• **Task item**:
Each line of the data below from the one holding "1366x768 pixels." to the one holding "Given: Expand the Help dropdown tab", inclusive, is to be reproduced exactly; no other line belongs in the answer.

• **Data extract**:
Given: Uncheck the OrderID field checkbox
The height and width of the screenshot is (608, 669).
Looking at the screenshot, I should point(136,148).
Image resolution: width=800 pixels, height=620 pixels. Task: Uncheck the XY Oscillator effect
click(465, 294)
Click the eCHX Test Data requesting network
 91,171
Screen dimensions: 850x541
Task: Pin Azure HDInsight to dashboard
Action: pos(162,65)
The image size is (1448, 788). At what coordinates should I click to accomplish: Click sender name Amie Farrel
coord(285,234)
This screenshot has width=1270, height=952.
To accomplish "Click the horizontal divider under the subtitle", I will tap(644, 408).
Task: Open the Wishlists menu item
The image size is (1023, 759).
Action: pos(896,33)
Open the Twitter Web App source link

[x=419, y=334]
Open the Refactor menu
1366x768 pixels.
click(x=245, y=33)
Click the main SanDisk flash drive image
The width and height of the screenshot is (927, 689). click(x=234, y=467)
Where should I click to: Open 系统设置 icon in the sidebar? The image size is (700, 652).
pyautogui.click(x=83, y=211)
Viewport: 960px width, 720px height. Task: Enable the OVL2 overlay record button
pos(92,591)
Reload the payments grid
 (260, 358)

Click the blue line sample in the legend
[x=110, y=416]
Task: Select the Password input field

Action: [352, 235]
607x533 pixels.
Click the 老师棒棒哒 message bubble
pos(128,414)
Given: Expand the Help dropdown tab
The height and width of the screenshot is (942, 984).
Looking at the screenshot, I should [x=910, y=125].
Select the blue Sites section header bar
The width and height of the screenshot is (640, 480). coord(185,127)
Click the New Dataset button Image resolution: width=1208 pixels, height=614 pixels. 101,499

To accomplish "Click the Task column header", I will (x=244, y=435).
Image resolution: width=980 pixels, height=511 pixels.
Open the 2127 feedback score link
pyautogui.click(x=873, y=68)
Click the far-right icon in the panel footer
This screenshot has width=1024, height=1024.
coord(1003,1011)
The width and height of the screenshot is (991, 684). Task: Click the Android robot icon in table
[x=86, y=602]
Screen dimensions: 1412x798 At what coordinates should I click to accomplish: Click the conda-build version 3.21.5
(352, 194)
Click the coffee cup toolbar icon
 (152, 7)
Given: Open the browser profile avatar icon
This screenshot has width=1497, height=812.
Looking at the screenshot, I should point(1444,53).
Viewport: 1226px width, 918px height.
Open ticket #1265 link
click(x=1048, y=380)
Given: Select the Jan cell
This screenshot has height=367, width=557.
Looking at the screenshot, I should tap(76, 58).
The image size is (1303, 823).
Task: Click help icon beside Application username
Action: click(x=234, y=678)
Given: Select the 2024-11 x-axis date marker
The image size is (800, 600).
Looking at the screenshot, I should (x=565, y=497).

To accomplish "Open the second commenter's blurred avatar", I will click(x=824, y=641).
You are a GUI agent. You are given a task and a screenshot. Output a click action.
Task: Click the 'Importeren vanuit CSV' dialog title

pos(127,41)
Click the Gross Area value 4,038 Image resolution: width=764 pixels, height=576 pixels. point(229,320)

• **Exercise response**:
1366x768 pixels.
click(x=245, y=33)
Click the main SanDisk flash drive image
The width and height of the screenshot is (927, 689). click(x=234, y=467)
Where should I click to: Open 系统设置 icon in the sidebar? The image size is (700, 652).
pyautogui.click(x=83, y=211)
Viewport: 960px width, 720px height. Task: Enable the OVL2 overlay record button
pos(92,591)
Reload the payments grid
 (260, 358)

Click the blue line sample in the legend
[x=110, y=416]
Task: Select the Password input field

Action: [352, 235]
607x533 pixels.
Click the 老师棒棒哒 message bubble
pos(128,414)
Given: Expand the Help dropdown tab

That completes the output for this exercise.